Get a 20 second quad stretch in between every set of leg presses and hack squats. Start gentle, and as you get more blood in the area, stretch a little harder each time.
Dumbbell Stiff Leg Deadlifts – 4 x 10 – don’t come up all the way, and bend your knees slightly at the bottom…focus on getting a good stretch. On each set, try to get deeper. Focus on pushing your hips back as you go down, and keeping the dumbbell right against you.









Shelby I would love to see you post more of your arm and back workouts.
hell, just post anything like this. I don’t care what body part it is!
I think if you did an article like this for every bodypart/workout it would be a hit, this article is awesome!
Also Shelby … Do you think this workout would be ok while following a VLCD?
I have a question for Shelby, or any bodybuilder for that matter – Why do bodybuilders prefer machines so much? Maybe I’m way out of context but anytime I see bodybuilders training its always with the hack squat, not the barbell squat. Do bodybuilders wait until the off season to gain weight and lift heavier?
I’ve always been curious about the way bodybuilders train, even though I have no desire to be one or train like one. Thanks guys.
i saw the routine last week on your training log, i did it on FRIDAY and IM STILL SORE AS HELL!!
AWESOME!
Just did this was awesome pump wise
Bill, it’s much easier to focus on the particular muscle group your working on with machines. Barbell squats are great, but the limiting factor of your back and other groups compromises how much intensity and focus you can apply to your quads.

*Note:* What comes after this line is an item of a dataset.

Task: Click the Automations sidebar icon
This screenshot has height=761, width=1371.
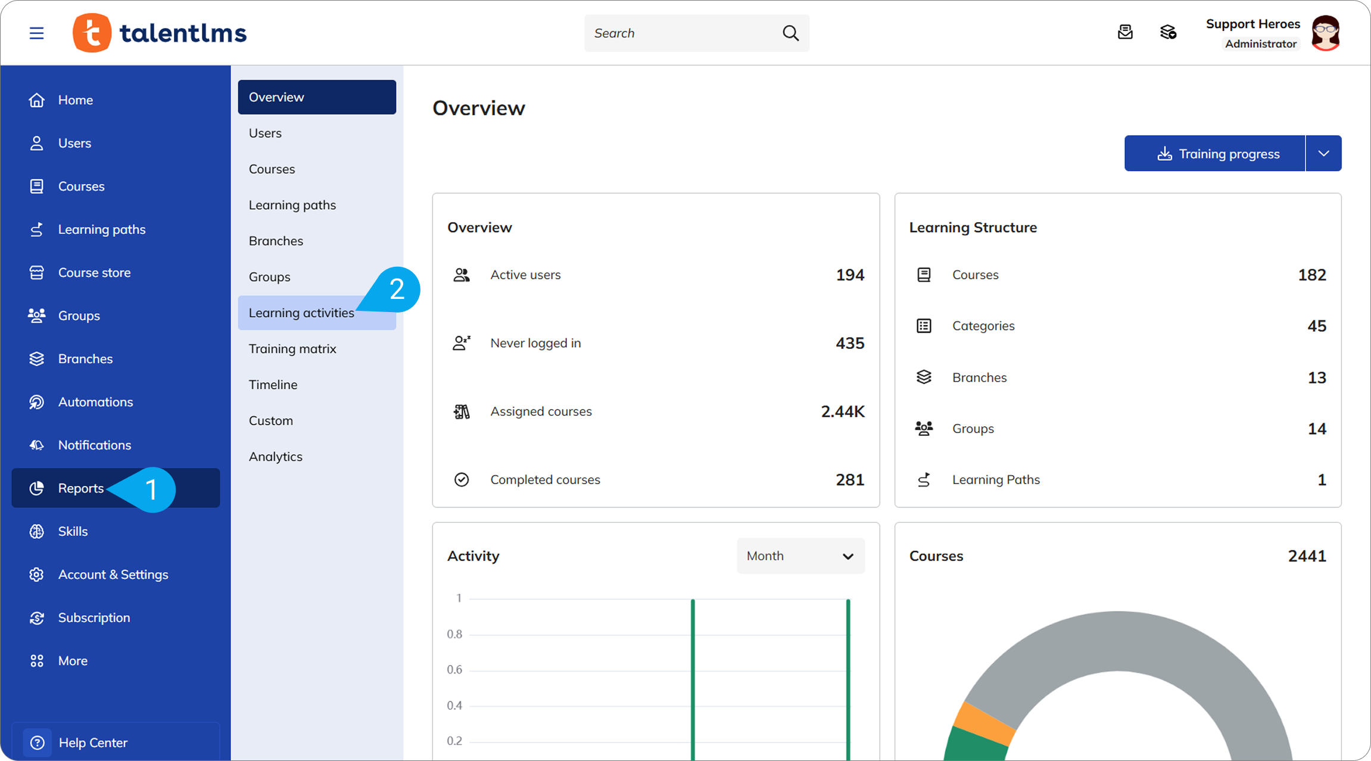Action: pyautogui.click(x=36, y=402)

It’s also safer in most aspects. With deadlines for shows they simply can’t risk injury. Also, they are not judged on the big 3 so they focus on what will deliver the desired results and nothing else.
I used to train like a body builder, it felt like I was isolating muscles and really giving them a good workout. But now that I powerlift I like it more, I just feel like I have more over all power, I’m not cut at all by my arms are hard as rocks and I feel stronger then I ever have.

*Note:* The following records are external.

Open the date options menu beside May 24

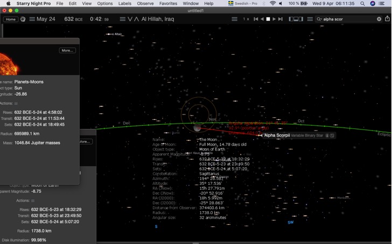coord(32,19)
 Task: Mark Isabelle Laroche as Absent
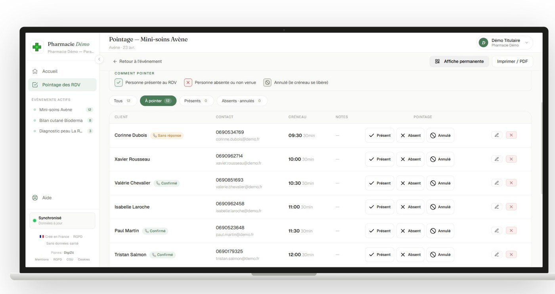click(410, 206)
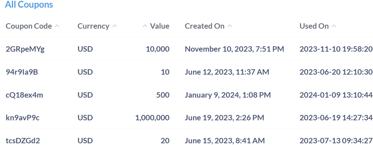The image size is (373, 145).
Task: Click the 94r9Ia9B coupon code
Action: point(22,72)
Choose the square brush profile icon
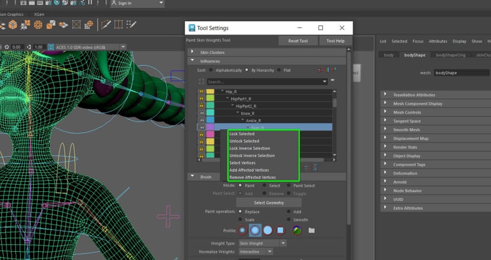Viewport: 491px width, 260px height. tap(281, 231)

@Bill; Bill Bodybuilders prefer machines because they’re not ever asked to demonstrate their skill/strength with the bench press, deadlift, or squat. As a competitive powerlifter, you have to demonstrate your ability to lift barbells. A bodybuilder does not need to demonstrate that particular skill set, therefore there is much less reliance on free weights.
Additionally, when using a machine, there typically is very little skill required. You simply apply pressure to the movement arms and lift the weight (this is a HUGE benefit when training the very young and old).

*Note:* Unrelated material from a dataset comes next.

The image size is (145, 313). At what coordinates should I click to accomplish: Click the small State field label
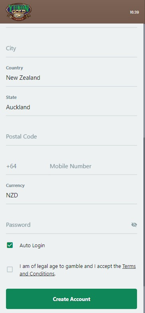(x=11, y=97)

I believe that in order to truly develop a muscle to its fullest potential, you need to isolate it. This is somewhat difficult to do with most barbell exercises
And like Dan said, there is a HUGE safety factor as well. How many guys in the last decade have been killed or maimed because they dropped a barbell on their head? In general, training on machines (if they’re properly maintained) is going to be safer. If I’ve been training for the past 13 months for a bodybuilding contest and I’m eating 1,500 calories a day, I want to make sure that I’m doing everything I can to stay injury-free.
Yup, that sure does look like a bodybuilder workout
Bill,
One of the main reason bodybuilders prefer machines during lower body days is because they don’t require any stabilization. When you squat, pull or perform good mornings you have to use your core and “stabilize”, this causes your core muscles to get bigger which body builders do not want.
I don’t know if you’re familiar with bodybuilding but they like to have the “V” shape, the pro guys have tiny, tiny waists proportionally to the rest of their body.